Personal information
- Date of birth: 22 February 1994 (age 31)
- Place of birth: Split, Croatia
- Height: 1.84 m (6 ft 0 in)
- Position(s): Attacking midfielder, winger

Team information
- Current team: Posušje
- Number: 62

Youth career
- Croatia Zmijavci
- Hajduk Split
- Dinamo Zagreb
- RNK Split

Senior career*
- Years: Team / Apps / (Gls)
- 2014–2016: RNK Split / 4 / (0)
- 2015–2016: → Imotski (loan) / 29 / (11)
- 2016–2017: Croatia Zmijavci / 16 / (11)
- 2017: Hajduk Split II / 14 / (1)
- 2017–2018: Croatia Zmijavci
- 2018–2020: Rudeš / 27 / (4)
- 2020–2022: Croatia Zmijavci / 40 / (22)
- 2022: Radomlje / 16 / (8)
- 2022–2023: PEC Zwolle / 10 / (3)
- 2025–: Posušje / 7 / (0)

= Tomislav Mrkonjić =

Croatian footballer (born 1994)

Tomislav Mrkonjić (born 22 February 1994) is a Croatian professional footballer who plays as an attacking midfielder or winger for Posušje.

==Career==
Mrkonjić played with Imotski from 2015 to 2016, on loan from RNK Split, and made 29 appearances in the Croatian Second League over the course of two seasons.
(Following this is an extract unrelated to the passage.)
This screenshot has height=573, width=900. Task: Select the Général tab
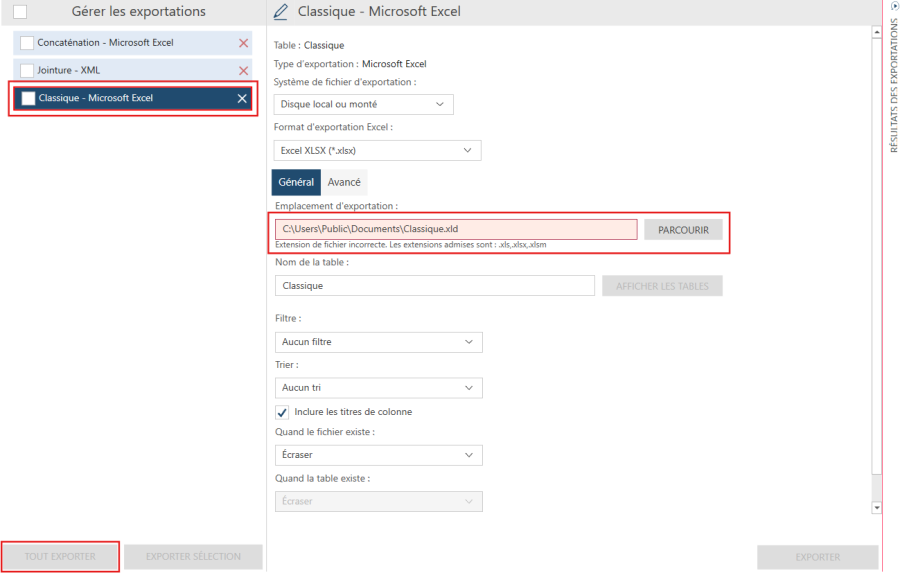pos(296,182)
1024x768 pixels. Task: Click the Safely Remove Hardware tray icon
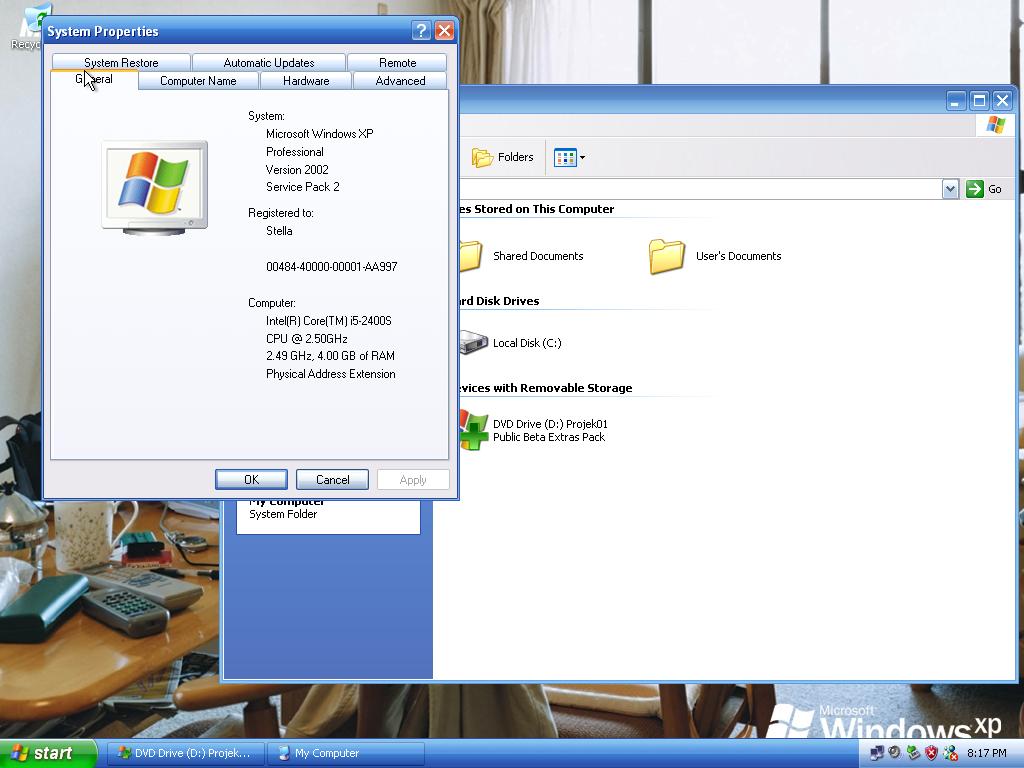pyautogui.click(x=913, y=753)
During the 2016–17 season, Mrkonjić returned to play for his hometown club, Croatia Zmijavci, a team in the Croatian Third League. He was proclaimed as the best player of the first half of the season, in which Mrkonjić scored 11 goals and made 13 assists in 16 appearances.

In July 2018 he joined Croatian top division side Rudeš to help them in relegation battle. His first goals came in round 2 against Osijek, where he scored a brace in a 3–2 defeat.

In February 2020 he returned to Croatia Zmijavci, who were newly promoted to the second division.

Mrkonjić joined Dutch Eerste Divisie club PEC Zwolle on 6 July 2022, signing a two-year contract with an option for an additional year. On 26 June 2023, his contract with PEC Zwolle was terminated by mutual consent.